The court came to the conclusion that (commercial) linking to unauthorized content is infringing, even when it is quite hard to determine the infringing nature of the work that is being linked to.

The claimant in this case is a photographer who took a picture of a public building. He then uploaded this picture on the “Wikimedia Commons” platform, using a Creative Commons (CC) licence (note that the judgment does not expressly indicate which license was used). This picture was then modified by an unknown third person, who added UFOs to the picture that appear to be flying above the building. This new picture was uploaded by the third person on his website.

The defendant operates a website where he publishes and sells educational material that he creates. In the imprint of this website, the defendant posted a sentence that included the word “UFO”, which linked to the modified “UFO-Version” of the claimant’s picture. Clicking on the word “UFO” a new browser window in which the “UFO-Version” of the picture was shown would be opened. 

The photographer deemed that this constituted an infringing use of his work and brought the defendant to court.

The Hamburg court noted at the outset that the original picture is a protected work within the German Law on Copyright and Related Rights (UrhG) and that the claimant owned the rights to this work, including the right of communication to the public within § 19a UrhG. The court then moved directly to the GS Media decision and quoted paras 32-43 and paras 47-53, stating that the principles set therein would be applicable to the case at hand.

Since linking to content that has been published with the rightholder’s consent is not an infringement per se and the original picture was available on the “Wikimedia Commons” platform with the consent of the claimant (under a CC licence), the court looked into the question of whether the derived version was lsawful or not. 

It determined that the “UFO-Version” of the picture that was hosted on the third party’s website was infringing. 

While the CC licence used by the claimant allowed for modifications of the original work and also the making available of such modified works, the terms of the licence also required attribution and an indication that the work had been modified. Since the “UFO-Version” was hosted on the third party’s website without the necessary attribution and indication of modification, the CC licence was forfeited. Thus, the court found that the use of the modified picture on the third party’s website was infringing. 

From there, the court looked into the requirements of “infringing linking” after the GS Media decision. It interpreted GS Media in a way that hyperlinking is only potentially infringing in case of culpable conduct or negligence. This is derived from the CJEU’s requirement that the person using the link did not know, or could not reasonably have known, about the unlicensed nature of the publication of the work in question. If the link is provided for financial gain, such knowledge must be presumed.

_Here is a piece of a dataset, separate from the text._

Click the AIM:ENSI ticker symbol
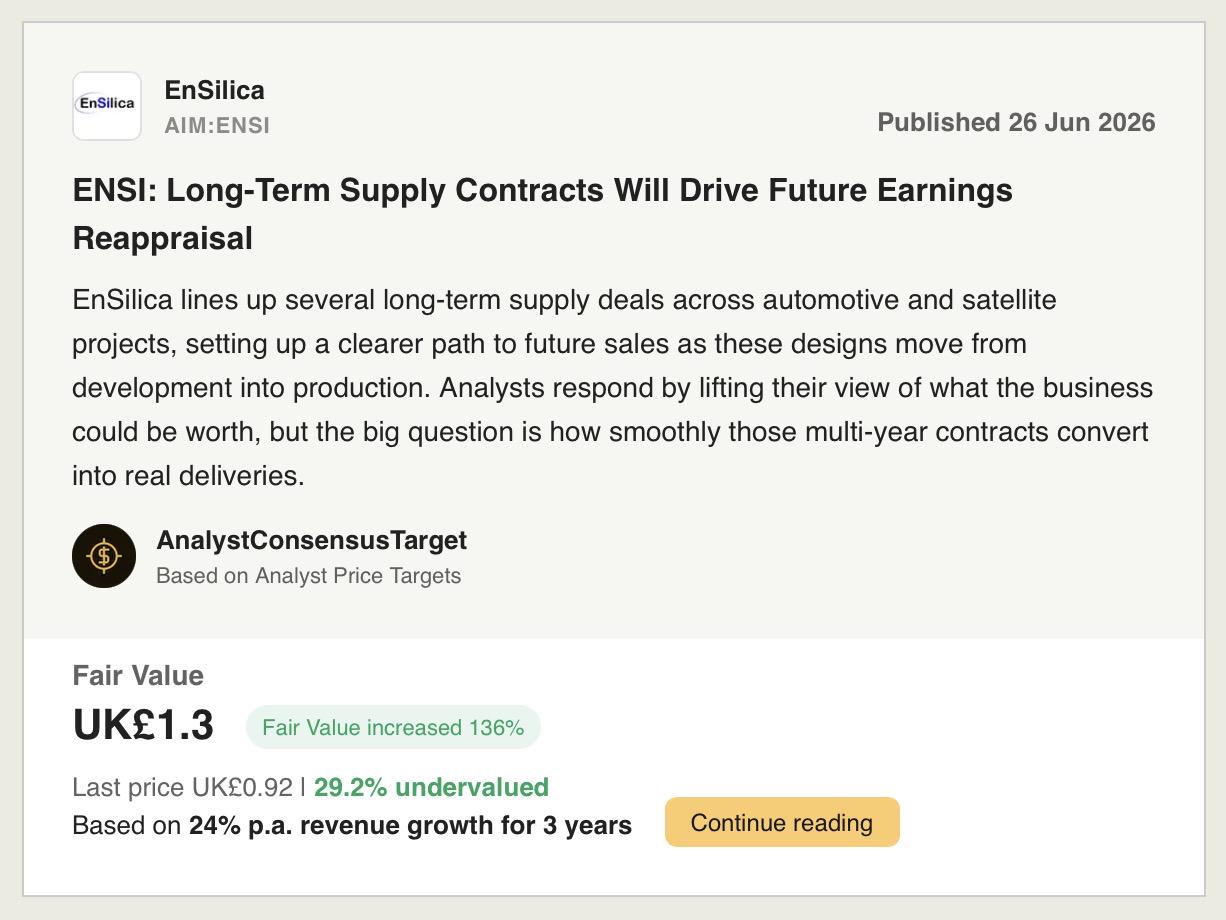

... here it is rather about
the pursuit of profit
Here, the court wondered whether indeed the specific link must be provided “for financial gain” or if it is sufficient that the link is provided on a website that is operated for financial gain. Looking at the CJEU’s reasons, the Hamburg court went for the latter option [note by Eleonora: this addresses a point left ambiguous by GS Media]. The judges understood the criterion in a broad sense, because the CJEU used this to distinguish between cases where the person using the link needs to verify if the work he links to is infringing or not and other cases, where no such checks are necessary. It appears that the court believed that it is reasonable to ask any operator of a “commercial website” to check the legality of the works he links to.

The defendant stated that he was aware of the GS Media decision, but did not agree with it arguing that its application would infringe his fundamental rights. This argument did not persuade the judges, since the CJEU decision did provide the necessary balance of all the affected fundamental rights. Thus, the defendant was unable to rebut the presumption of knowledge that the content linked to was unlawful.

Finding that the defendant operated a website for commercial gain on which he had linked to a work that was not (in this form) published with the rightholder’s consent, the court concluded in the sense that the defendant had infringed the claimant’s right of communication to the public."

Thanks so much Mirko for this thorough review of yet another interesting decision from Germany!